The skimmer is said to allow setting it as a hang on back or in sump unit. It’s rated to handle up to 125gal. It uses a needle-wheel impeller in a submersible pump to fractionate water + a venturi as an air supply. The unit is made of polycarbonate plastic.

*Product Review*

First, the instruction manual is well written and easy to follow. It has also a lot of graphics that support the written text and make the assembly a breeze… at least, in theory.

I was going for the hang on back installation. The unit is fixed to the back of the tank by 2 plastic screws. The pump has to be set between 3 to 4 inches below the water line. In order to do that, you have to cut a piece of flexible tubing and connect it to the intake of the unit and the outlet of the pump. First, the tube is very hard to insert in both the unit and the pump. Secondly, prepare yourself for a lot of “hands in the water” time, fiddling with the tube in order to achieve the desired height on the pump. Furthermore, the pump doesn’t have ANY means of securing it to the tank wall. No suction cups, nothing. It just hangs in the tank by the tube. Also, the pump is bulky and since it is placed so close to the outlet of the unit, it’s very hard to conceal. 

The outlet of the unit is sent to a “filter” box that is “fixed” to the tank wall by a plastic insert with only one tiny plastic screw. Since only one screw is provided, the box is rather unstable and shifts left and right. The box is fitted with a white pad that goes at the bottom of the box and a fairly large black sponge that is supposed to retain the micro-bubbles exhausted from the unit. The sponge has a hole in it to receive the outlet tube. Unfortunately, the hole is way too large and the tube fits very loosely in the sponge. Furthermore, the box has to be set a quarter ( ¼ ) inch above the water line. Needless to say that such a precise adjustment is hard to achieve with only a single screw to hold the whole thing in place. As if that was not enough, the tube has to be 1” above the white pad. Since the box is not transparent, you kind of have to feel your measures and cut small pieces of tube at a time in order to achieve a very “approximate” fit.

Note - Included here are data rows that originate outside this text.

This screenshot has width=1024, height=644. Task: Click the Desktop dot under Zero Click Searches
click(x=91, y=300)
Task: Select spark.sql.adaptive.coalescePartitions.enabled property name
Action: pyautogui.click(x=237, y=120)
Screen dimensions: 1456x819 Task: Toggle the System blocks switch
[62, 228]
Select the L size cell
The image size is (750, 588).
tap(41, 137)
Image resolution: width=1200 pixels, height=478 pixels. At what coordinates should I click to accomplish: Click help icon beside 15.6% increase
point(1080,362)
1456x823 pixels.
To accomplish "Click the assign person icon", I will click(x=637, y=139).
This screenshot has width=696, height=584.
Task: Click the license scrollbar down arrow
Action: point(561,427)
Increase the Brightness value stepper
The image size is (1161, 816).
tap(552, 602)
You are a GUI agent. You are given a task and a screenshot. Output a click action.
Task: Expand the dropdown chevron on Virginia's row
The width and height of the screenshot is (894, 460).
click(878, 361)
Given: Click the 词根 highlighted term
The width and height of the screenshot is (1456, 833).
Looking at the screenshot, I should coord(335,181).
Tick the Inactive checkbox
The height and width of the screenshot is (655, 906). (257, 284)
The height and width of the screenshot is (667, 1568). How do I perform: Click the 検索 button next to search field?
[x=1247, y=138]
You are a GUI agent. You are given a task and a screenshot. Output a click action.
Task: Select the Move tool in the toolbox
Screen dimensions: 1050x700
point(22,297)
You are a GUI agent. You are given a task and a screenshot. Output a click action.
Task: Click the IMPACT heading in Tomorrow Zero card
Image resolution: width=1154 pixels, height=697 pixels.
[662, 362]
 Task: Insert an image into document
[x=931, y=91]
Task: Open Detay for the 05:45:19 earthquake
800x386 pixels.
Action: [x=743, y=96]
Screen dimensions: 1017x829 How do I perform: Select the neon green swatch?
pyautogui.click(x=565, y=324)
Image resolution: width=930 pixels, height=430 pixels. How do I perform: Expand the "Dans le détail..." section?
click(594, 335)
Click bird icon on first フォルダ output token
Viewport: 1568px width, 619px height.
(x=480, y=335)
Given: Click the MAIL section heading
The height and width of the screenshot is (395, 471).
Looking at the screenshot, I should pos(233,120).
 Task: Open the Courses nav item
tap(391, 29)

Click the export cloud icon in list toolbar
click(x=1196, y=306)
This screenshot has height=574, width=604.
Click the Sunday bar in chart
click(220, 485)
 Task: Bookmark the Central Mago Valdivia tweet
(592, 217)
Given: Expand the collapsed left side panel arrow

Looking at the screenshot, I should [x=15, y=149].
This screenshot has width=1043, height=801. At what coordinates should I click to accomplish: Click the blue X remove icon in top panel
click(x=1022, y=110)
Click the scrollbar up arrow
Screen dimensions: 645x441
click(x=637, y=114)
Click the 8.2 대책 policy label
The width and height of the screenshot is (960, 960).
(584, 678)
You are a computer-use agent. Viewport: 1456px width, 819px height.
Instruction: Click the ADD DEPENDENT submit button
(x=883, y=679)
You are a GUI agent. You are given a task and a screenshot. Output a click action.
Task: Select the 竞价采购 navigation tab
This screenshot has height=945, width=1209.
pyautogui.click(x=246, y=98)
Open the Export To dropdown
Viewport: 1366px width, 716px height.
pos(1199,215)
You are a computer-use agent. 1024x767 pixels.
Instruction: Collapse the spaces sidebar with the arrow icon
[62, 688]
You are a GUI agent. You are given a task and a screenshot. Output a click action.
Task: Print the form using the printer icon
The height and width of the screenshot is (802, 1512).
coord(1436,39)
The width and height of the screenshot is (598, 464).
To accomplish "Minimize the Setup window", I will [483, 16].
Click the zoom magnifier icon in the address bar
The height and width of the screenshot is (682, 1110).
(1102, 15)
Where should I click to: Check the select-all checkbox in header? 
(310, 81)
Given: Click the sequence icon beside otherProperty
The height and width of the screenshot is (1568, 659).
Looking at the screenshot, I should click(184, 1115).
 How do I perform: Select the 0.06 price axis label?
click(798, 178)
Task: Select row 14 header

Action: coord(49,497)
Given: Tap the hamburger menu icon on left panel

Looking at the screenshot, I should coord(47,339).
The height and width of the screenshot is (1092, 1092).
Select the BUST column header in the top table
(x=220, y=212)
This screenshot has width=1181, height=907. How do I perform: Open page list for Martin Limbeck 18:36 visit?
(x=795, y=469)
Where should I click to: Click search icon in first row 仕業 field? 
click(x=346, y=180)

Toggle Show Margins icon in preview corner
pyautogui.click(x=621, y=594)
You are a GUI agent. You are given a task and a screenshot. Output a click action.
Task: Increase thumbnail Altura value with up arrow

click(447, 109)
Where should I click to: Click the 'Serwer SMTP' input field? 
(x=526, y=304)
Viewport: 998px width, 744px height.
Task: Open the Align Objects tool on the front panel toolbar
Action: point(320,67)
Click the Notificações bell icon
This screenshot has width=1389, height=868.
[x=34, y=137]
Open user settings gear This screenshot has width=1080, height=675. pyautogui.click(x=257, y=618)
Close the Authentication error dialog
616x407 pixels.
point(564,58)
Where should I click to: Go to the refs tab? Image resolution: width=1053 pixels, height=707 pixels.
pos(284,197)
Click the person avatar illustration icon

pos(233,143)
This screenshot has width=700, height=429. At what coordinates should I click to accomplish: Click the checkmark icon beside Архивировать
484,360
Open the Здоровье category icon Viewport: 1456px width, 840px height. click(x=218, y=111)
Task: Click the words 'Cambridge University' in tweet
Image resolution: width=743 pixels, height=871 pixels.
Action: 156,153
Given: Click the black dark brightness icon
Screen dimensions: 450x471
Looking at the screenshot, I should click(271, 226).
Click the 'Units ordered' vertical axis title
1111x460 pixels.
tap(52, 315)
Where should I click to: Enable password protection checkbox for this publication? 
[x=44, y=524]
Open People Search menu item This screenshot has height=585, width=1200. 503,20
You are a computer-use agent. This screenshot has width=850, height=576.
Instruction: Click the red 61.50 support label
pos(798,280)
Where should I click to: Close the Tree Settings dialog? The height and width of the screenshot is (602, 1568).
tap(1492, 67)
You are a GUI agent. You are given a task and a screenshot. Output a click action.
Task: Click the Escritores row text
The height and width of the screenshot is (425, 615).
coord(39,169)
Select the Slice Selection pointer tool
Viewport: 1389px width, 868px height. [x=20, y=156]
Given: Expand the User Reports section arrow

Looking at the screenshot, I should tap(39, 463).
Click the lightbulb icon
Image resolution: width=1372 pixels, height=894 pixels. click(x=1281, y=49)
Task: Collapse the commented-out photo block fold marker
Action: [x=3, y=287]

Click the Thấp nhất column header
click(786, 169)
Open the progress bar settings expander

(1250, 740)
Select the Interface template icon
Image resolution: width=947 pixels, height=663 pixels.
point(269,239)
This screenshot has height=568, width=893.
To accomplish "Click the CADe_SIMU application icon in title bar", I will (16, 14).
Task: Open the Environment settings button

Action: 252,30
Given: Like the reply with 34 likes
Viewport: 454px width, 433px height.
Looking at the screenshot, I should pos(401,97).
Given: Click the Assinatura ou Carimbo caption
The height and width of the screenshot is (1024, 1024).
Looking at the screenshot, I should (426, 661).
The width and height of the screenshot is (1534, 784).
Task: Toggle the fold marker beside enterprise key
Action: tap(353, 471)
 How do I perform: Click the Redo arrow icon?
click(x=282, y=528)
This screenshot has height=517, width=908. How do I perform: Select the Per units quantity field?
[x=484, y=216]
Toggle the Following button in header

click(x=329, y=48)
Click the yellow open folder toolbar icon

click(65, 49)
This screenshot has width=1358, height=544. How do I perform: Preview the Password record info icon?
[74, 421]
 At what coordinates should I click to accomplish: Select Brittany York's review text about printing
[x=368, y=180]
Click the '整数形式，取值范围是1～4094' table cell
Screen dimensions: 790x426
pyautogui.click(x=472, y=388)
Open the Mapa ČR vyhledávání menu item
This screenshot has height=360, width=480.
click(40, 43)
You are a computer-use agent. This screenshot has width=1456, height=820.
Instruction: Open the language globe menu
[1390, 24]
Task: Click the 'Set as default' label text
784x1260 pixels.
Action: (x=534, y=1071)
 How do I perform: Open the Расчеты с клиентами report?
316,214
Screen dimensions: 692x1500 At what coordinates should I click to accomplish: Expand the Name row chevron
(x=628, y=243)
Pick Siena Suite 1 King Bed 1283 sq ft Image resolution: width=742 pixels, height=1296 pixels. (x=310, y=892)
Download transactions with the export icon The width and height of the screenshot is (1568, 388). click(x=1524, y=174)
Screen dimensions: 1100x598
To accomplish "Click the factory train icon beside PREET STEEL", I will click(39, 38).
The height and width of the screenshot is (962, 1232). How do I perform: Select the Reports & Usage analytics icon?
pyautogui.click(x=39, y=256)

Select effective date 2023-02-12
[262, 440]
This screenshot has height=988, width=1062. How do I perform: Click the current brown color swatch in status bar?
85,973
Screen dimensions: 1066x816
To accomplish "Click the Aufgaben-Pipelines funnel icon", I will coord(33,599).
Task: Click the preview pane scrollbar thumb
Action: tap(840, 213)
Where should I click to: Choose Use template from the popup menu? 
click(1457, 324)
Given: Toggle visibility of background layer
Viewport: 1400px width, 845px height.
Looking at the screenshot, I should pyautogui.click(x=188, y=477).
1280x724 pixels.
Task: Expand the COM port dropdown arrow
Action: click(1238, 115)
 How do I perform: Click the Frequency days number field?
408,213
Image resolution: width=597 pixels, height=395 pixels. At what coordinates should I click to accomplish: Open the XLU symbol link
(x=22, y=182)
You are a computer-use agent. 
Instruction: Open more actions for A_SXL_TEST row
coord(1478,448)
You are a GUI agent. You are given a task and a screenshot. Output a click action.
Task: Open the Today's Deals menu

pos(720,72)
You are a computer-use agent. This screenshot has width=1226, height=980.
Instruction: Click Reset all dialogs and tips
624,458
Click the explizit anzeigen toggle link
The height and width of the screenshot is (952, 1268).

After turning the unit on, be prepared for a festival of micro-bubbles in the tank. The return box is completely ineffective and is a worthless piece of plastic. Not knowing that beforehand, you can not return the unit since you have cut the return tube which is way to long to start with unless you have like your water line 3” below the top of your tank.

*Conclusion*

The unit is not really built for a HOB application. My skimmer is now in pieces and waiting for the sump to be in place before I can use it. For falsely advertising their product as being a HOB unit, for their cheap and not working return box, I give this unit a poor 4 out of 10. 

I can not comment on the efficiency of the unit for it is not installed yet, having no sump at the moment. I will post on that aspect at a later date. But I think that the above gives a pretty good idea about what that unit is all about.

Sponge

DISCLAIMER : THE ABOVE REVIEW IS BASED ON MY PERSONNAL EXPERIENCE AND OPINION OF THE ABOVE MENTIONNED PRODUCT. IT DOES NOT REPRESENT THE OPINION OF FISHFORUMS.COM, NOR ITS OWNER(S) AND /OR STAFF.


----------



## Reefneck (Oct 15, 2005)

Keep in mind that Product reviews are Personal Opinions and should be taken as such!

I personally own a Coralife Super Skimmer (Their Proper Name) and love it and did not have these problems at all.

I have to leave for a Doctors appointment but as soon as I get time I will provide a review for our members showing a way to install this unit without any hassles or hose cutting!

EDITED BY TOS ( sorry about that; pm me if you want )


----------



## psychosmurf (Apr 1, 2006)

Hi,

I just bought one of these items and am thoroughly disgusted with it. 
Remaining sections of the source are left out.